Trot up Barrington Avenue to Brentwood Village, and you’ll see four more: San Gennaro Cafe, Divino, Maria’s Italian Kitchen and Ristorante Peppone.
A little farther west, there are three clustered around the corner of San Vicente and 26th Street -- Pane Fresco, Amici and Louise’s Trattoria. (OK, Amici and Louise’s are on the west side of 26th Street, technically putting them in Santa Monica, but who’s counting?)
Italian restaurants are spreading faster than you can say pasta pomodoro. Within blocks of each other, three new restaurants have opened in the last six months: Pecorino, Palmeri and Sor Tino. Fifteen months ago, neighbor Osteria Latini opened. It’s getting hard to keep them straight.
“You mean this isn’t Zax?” said one confused regular when he opened the menu on his first visit to Pecorino, where the lightning-quick, bare-bones remodeling barely concealed the old floor plan. One could be forgiven for confusing all of them, even though their proprietors insist that each is different.
Pecorino’s exposed brick walls, open kitchen and central Italian cuisine give it a casual, SoHo sensibility. With the nervous energy of a new father, co-owner Mario Sabatini warmly welcomes customers to his proud creation, an intimate restaurant with his chef and twin brother, Raffaelle, turning out the cuisine of their native Abruzzo. The 19 tables fill with neighboring business owners, wealthy producer types, foodie gal pals and curiosity seekers.
A few doors down is the 2-month-old Palmeri. Walk in the glass doors and you may encounter chef-owner Ottavio Palmeri speaking rapid Italian on the telephone a few feet away from the long granite bar and wood-burning grill and pizza oven. With its sleek, spare aesthetic, Palmeri is attracting urban sophisticates and native Italians, who linger over $12 pizza and cocktails at the bar, or who snuggle into a corner banquette for spaghetti with bottarga (Sicilian cured tuna roe), homemade cannelloni or unusual Sicilian wines.

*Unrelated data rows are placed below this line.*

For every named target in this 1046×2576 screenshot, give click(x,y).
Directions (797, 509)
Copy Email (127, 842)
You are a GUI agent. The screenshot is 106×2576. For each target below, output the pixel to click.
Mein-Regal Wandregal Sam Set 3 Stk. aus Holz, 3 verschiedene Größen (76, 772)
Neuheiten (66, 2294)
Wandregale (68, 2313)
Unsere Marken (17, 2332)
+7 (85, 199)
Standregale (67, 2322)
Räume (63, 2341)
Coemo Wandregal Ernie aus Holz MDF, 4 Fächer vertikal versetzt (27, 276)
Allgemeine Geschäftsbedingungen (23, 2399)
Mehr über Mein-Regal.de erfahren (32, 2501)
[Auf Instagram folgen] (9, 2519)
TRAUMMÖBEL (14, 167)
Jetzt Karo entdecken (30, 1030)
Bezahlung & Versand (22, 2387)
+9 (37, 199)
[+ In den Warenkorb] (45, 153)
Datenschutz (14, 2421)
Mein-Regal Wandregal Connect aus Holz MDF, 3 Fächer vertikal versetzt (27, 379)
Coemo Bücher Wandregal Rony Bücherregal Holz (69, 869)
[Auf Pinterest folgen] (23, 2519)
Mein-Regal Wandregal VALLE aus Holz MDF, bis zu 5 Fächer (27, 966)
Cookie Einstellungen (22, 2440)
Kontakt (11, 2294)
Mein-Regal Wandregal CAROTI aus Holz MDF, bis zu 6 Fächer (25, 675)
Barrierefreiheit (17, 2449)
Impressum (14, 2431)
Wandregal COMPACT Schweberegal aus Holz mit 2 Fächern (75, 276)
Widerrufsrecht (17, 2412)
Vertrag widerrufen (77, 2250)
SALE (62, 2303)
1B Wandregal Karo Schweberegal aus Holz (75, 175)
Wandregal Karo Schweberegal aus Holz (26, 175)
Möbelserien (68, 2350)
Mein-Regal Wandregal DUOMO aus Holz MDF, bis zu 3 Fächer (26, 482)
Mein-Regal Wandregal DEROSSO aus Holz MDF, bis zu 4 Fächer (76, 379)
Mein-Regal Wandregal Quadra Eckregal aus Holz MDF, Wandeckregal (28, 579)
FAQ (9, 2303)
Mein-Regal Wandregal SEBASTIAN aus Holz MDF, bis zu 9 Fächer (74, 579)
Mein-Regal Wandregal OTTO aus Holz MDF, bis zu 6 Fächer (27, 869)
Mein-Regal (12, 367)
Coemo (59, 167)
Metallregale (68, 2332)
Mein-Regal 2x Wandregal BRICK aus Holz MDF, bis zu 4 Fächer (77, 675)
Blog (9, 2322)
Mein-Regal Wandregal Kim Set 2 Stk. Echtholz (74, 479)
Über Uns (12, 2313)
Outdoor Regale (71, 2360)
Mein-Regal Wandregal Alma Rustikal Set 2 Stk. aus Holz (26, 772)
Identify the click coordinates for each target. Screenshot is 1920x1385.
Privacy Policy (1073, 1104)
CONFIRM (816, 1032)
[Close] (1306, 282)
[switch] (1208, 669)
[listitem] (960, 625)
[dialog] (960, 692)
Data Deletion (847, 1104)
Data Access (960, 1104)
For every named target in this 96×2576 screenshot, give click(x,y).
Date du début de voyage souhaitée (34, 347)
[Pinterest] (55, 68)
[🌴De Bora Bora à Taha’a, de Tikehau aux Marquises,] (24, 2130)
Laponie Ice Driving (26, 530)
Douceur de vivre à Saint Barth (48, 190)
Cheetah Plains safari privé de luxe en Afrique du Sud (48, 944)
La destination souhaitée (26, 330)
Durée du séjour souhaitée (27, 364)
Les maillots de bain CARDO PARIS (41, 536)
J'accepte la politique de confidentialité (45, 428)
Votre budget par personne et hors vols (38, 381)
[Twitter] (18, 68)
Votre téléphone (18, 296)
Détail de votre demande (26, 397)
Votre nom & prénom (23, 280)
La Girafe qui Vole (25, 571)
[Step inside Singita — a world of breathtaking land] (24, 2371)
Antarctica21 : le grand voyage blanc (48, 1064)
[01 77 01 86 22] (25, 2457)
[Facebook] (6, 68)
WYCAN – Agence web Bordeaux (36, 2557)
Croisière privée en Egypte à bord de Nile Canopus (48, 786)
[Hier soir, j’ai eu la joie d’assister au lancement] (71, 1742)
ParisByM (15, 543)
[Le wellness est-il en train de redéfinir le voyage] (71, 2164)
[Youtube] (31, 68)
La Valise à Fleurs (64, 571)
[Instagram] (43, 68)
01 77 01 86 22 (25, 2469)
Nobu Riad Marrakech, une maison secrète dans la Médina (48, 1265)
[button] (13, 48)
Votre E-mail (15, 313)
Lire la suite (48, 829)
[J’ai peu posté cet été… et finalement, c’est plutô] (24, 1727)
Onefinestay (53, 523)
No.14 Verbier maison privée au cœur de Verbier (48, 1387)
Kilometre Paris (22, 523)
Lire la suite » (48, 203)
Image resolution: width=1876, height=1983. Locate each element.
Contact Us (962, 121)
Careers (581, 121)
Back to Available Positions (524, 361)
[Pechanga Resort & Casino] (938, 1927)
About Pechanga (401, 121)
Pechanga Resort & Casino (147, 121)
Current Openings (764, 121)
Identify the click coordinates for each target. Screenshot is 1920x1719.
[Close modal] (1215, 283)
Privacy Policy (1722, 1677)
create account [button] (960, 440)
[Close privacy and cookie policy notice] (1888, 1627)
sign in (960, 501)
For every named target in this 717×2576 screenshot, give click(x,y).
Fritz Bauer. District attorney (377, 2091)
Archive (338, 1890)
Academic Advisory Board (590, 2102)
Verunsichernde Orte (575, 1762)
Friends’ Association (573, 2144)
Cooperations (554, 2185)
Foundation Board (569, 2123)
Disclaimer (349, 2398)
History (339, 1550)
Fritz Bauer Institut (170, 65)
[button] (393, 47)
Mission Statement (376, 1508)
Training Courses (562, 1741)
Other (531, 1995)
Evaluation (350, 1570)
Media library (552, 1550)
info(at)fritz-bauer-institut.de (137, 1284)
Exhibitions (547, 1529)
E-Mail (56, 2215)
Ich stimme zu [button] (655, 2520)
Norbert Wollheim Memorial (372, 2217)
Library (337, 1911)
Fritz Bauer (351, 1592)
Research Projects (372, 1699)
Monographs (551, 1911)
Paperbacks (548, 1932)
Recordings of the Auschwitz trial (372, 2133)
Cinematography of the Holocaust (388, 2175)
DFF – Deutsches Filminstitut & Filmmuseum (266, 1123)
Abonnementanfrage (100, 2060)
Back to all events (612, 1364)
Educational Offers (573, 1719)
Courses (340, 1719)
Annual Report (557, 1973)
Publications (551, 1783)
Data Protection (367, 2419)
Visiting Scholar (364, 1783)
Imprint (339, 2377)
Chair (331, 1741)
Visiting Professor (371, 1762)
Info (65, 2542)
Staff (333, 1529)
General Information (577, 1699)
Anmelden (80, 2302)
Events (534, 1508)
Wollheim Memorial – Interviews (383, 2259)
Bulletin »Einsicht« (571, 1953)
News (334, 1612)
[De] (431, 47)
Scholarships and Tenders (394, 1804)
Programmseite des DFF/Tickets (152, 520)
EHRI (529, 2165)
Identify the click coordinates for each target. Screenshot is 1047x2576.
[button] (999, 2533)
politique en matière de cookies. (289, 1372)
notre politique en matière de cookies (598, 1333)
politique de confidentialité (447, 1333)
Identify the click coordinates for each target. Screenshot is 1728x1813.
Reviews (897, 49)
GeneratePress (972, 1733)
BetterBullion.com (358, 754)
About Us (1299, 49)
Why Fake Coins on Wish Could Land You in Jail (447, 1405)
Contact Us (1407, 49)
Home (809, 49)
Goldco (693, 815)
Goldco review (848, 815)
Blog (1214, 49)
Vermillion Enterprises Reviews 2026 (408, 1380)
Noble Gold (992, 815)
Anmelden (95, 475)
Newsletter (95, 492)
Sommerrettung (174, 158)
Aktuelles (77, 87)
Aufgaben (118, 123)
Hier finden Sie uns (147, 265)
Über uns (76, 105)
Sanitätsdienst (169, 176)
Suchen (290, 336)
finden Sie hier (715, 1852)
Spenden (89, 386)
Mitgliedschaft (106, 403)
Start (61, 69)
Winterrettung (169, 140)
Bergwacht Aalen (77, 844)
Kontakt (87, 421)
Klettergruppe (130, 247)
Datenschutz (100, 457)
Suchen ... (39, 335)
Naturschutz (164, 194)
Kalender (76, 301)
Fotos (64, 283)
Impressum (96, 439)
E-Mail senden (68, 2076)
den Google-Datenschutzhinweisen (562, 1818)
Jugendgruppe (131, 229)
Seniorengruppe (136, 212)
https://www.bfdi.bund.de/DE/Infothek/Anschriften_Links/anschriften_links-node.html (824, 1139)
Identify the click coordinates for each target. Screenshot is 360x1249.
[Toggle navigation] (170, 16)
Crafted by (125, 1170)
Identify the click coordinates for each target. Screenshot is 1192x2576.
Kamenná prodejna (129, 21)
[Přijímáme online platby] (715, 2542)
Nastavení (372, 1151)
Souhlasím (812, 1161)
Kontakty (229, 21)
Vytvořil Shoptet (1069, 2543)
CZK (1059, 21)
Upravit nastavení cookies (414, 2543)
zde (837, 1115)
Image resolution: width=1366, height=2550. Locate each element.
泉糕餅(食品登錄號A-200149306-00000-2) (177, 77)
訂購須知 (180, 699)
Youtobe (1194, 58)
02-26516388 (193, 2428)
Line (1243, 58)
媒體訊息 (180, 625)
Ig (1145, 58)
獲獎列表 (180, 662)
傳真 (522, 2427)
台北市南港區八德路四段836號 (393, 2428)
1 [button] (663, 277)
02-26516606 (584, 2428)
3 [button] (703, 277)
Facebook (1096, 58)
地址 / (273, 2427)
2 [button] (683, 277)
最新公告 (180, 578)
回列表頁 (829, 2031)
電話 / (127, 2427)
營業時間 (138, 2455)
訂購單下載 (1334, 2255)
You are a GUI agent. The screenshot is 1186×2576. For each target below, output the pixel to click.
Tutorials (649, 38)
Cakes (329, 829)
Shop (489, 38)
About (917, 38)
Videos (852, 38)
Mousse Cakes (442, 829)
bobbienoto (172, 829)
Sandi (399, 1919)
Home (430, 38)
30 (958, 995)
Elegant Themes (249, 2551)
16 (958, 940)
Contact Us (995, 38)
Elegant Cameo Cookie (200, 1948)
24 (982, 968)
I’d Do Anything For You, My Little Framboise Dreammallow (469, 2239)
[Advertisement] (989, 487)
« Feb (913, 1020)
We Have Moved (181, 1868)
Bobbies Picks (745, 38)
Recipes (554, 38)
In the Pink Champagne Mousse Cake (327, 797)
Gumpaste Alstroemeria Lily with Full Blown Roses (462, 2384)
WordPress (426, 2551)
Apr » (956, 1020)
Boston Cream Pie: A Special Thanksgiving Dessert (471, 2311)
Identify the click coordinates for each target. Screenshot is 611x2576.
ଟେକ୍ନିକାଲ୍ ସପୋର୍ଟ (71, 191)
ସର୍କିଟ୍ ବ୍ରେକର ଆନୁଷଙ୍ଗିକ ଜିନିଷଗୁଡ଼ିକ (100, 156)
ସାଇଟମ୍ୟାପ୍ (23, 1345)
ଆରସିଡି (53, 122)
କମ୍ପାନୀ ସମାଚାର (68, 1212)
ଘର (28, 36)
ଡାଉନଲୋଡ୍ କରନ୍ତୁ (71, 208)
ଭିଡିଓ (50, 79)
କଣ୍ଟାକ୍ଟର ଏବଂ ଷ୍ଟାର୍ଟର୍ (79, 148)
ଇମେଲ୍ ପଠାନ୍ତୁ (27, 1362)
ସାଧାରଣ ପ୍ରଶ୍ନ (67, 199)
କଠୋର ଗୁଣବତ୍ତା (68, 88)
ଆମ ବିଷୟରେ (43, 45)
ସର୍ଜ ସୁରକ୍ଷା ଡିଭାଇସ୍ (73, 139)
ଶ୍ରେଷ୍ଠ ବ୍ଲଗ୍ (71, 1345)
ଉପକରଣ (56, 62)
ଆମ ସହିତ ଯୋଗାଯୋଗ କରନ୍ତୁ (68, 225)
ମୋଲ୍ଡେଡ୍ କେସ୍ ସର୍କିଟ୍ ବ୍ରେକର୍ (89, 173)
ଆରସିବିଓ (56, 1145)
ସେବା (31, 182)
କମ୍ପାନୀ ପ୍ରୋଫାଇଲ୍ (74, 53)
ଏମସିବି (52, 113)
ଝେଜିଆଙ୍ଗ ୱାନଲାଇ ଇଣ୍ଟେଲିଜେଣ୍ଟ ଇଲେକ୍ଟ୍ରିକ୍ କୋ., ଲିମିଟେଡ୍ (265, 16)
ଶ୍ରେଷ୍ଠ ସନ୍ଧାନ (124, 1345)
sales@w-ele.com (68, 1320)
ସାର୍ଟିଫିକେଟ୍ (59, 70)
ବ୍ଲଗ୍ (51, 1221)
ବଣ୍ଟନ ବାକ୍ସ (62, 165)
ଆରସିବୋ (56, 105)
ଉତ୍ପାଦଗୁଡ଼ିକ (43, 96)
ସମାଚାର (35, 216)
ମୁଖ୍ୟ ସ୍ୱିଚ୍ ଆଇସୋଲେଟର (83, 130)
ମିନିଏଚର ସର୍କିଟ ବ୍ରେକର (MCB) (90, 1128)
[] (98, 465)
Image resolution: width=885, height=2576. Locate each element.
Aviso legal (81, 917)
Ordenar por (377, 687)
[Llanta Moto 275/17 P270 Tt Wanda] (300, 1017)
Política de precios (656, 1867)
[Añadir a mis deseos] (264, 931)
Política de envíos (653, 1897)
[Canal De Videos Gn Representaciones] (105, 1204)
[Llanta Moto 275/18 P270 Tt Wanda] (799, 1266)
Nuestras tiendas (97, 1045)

Around the corner is Sor Tino, where chef Agostino Sciandri of Ago created a place that feels like a rustic Tuscan country house. Italian families linger over long Sunday lunches and couples huddle under heat lamps on the patio. It’s also one of the few to promote a takeout menu of four dozen items.
And Osteria Latini is an eclectic mix of Italian specialties created by chef-owner Paolo Pasio, a native of Trieste, northeast of Venice. The former owner of the Hollywood Canteen and the Mulholland Grill set up in the narrow space with 18 tables. He serves game -- venison and boar over polenta -- along with an ambitious menu of more than 30 specials a day.
“I work 24/7,” says Pasio, “because I love it.” And because he must.
For amazingly, despite the incredible concentration of Italian restaurants, business seems to be booming.
“I tell you what,” says Pasio. “Everybody is busy. Everyone is doing fine.”
Depending on the hour, each of the old or new Italian restaurants attracts a slice of old-timer, old-money Brentwood, trendy young apartment dwellers or patrons who follow the crowds.
Still, it hardly seems possible that the seats would be filled, say experts who study these kinds of things. “People won’t increase their frequency of eating a specific ethnicity of food all that much,” says Randall Hiatt, president of the Costa Mesa restaurant consultant firm Fessel International. “They won’t all of a sudden eat five or six times in an Italian restaurant just because they have that many more choices.”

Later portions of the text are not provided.